Bei prächtigen Sommerwetter mit Blick auf den gepflegten Park mit seinen kunstvollen Brunnen gibt es noch Alphornklänge in der Pause zu genießen, die in die umgebende Gebirgskulisse davonschweben. Welch gelungene Einstimmung für das folgende Programm.

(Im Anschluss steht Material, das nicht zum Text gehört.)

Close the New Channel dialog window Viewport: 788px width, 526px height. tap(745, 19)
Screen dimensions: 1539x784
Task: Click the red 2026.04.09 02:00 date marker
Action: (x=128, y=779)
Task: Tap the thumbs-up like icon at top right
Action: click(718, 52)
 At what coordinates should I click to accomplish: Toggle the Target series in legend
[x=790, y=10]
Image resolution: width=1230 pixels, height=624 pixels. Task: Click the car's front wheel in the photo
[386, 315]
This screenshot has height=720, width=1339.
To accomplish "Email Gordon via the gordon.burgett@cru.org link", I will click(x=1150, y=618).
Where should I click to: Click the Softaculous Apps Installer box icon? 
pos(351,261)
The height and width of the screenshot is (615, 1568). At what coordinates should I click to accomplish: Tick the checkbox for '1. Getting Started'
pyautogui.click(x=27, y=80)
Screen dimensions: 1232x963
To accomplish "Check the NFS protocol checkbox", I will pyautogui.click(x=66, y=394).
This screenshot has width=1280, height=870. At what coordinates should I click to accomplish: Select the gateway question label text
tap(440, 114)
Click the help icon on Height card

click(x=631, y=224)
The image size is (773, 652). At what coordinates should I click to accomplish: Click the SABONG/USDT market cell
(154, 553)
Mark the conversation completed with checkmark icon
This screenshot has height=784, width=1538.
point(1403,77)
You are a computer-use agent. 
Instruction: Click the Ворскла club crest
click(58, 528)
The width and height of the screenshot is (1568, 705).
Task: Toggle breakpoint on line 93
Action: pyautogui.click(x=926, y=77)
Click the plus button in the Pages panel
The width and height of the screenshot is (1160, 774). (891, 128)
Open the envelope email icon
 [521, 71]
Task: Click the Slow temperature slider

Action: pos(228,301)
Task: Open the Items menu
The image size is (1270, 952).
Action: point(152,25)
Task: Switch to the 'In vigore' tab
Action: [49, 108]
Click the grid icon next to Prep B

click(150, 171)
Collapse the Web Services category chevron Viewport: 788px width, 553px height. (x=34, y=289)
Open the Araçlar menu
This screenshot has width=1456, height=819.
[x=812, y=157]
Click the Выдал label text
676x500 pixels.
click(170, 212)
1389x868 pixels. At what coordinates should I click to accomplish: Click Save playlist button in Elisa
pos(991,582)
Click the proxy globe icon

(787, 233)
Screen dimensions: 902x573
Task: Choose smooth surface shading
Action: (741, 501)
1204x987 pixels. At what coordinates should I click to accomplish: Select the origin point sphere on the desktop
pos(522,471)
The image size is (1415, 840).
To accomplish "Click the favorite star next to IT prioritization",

Seine vierte Symphonie erhielt als einzige einen programmatischen Titel „ Romantische“. Anton Bruckner verfasste das Werk erstmals 1874, doch fehlende finanzielle Mittel verhinderten die Kopien der Stimmen und die Uraufführung. Später legte Anton Bruckner nochmals Hand an das Werk und eine weitgehende Überarbeitung der Symphonie Nr 4 in Es Dur wurde 1881 uraufgeführt. Die nun in Herrenchiemsee aufgeführte 1. Fassung von 1874, die Urfassung, erlebte erst 1975 seine Uraufführung Die Unterschiede der beiden Fassungen sind interessant sowie aufschlussreich im Vergleich, unterscheiden sich doch manche Sätze insbesondere der dritte, das Scherzo eklatant. Bruckner haftet in der Urfassung noch am Ender der Klassik, die Sonatenform ist klar erkennbar, die Be- und Verarbeitung der Motive in der Durchführung robust und schwer. Mitunter fehlt der Schwung und die Geschmeidigkeit, dafür wirkt die Tonsprache ehrlich und direkt. In der Instrumentierung zeigt sich bereits die Könnerschaft. Die Steigerungen gegen Ende der einzelnen Sätze sind weniger opulent und so durchdringender. Am Ende fehlt sie ganz, der Schluss ist abrupt und unerwartet.
Erkennbar ist im Werk durchgängig Bruckners Religiosität und seine Verbundenheit mit der Natur. Diese „heimliche“ Verbindung ist im Dirigat Naganos gut spürbar, mitunter zelebriert. Ehrwürdig und reduziert sind seine Gesten, unaufgeregt winkt er immer wieder mit der Hand, um die Lautstärke zu reduzieren. Das Orchester ist sehr gut vorbereitet, die Bläser liefern ihren Part präzise, der Streicherklang verschmilzt zu einem harmonischen einheitlichen Klangteppich. Der prachtvolle Spiegelsaal des Schlosses Herrenchiemsee nimmt das Klangvolumen erhaben auf und wird erfüllt von den Stimmungswellen.
Concerto Köln und Kent Nagano ist zu danken, diese Urfassung gerade im Brucknerjahr zu dessen 200. Geburtstag ausgewählt und einem breiten Publikum nähergebracht zu haben. Zu sehr und zu Untecht steht sie im Schatten der späteren Fassung. Das begeisterte Publikum spendet viel Beifall und dankt herzlich dem Dirigenten und Musikern. Durch die Prunkzimmer des Schlosses, vorbei am überdimensionalen Bett König Ludwigs verlassen die Konzertbesucher den Saal und werden schon fast kitschig von einem rötlich strahlendem Vollmond erwartet, der die abschließende Schifffahrt zum Festland ausleuchtet. Ein Konzertbesuch der Spitzenklasse wirkt so noch lange nach.